• Problem: Restate the data word for word and leave the images out.

• Data for processing:
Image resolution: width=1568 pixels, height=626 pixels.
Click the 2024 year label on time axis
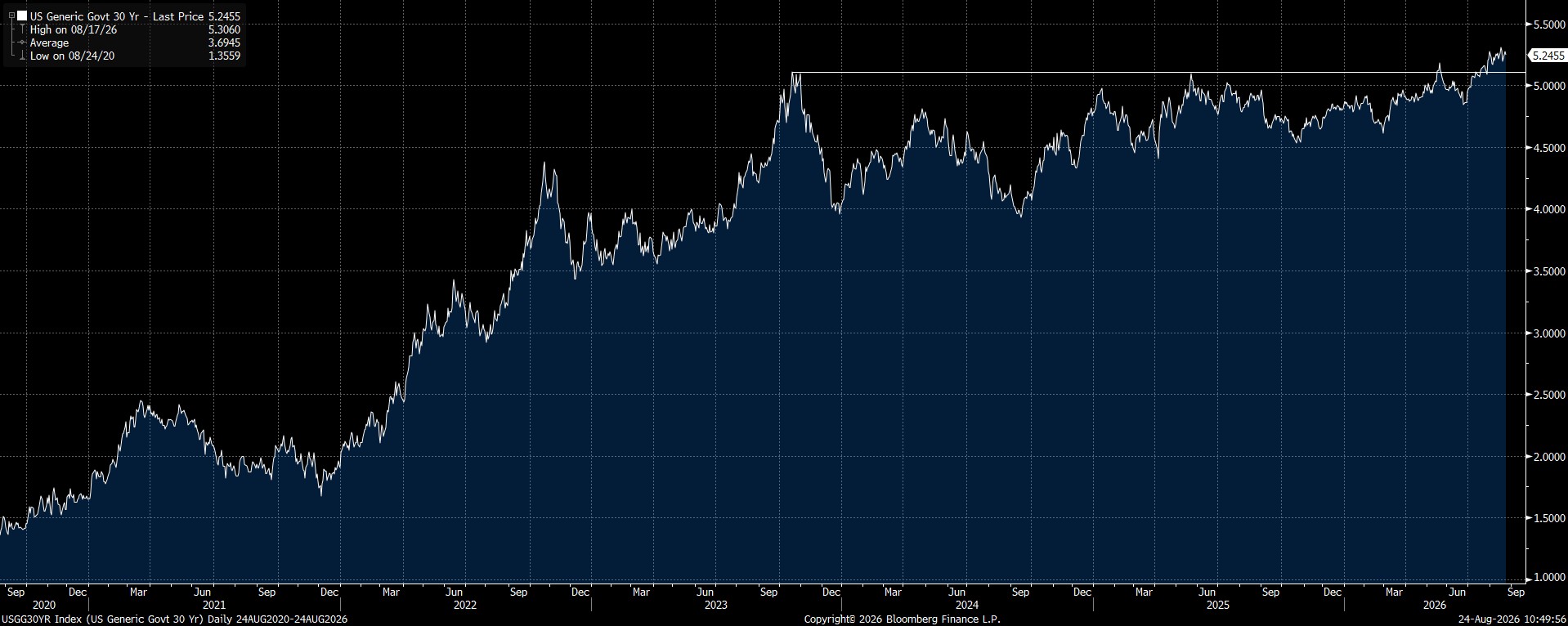[x=967, y=606]
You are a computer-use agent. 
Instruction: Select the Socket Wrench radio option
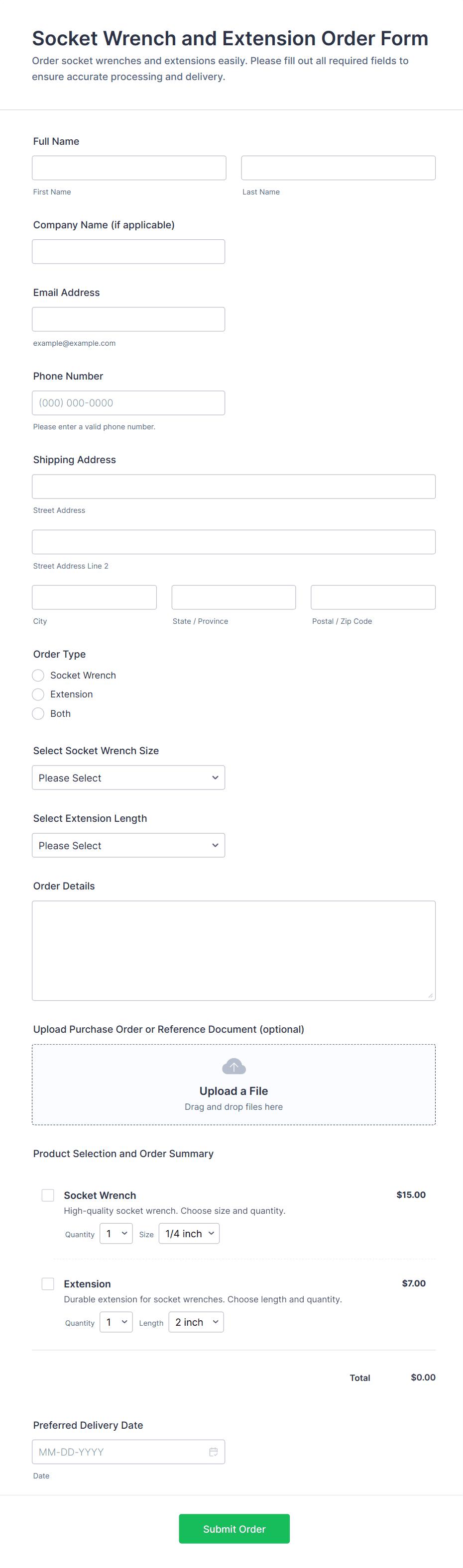tap(38, 675)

• Response to this exercise:
Image resolution: width=1568 pixels, height=626 pixels.
Click the 2024 year label on time axis
[x=967, y=606]
You are a computer-use agent. 
Instruction: Select the Socket Wrench radio option
tap(38, 675)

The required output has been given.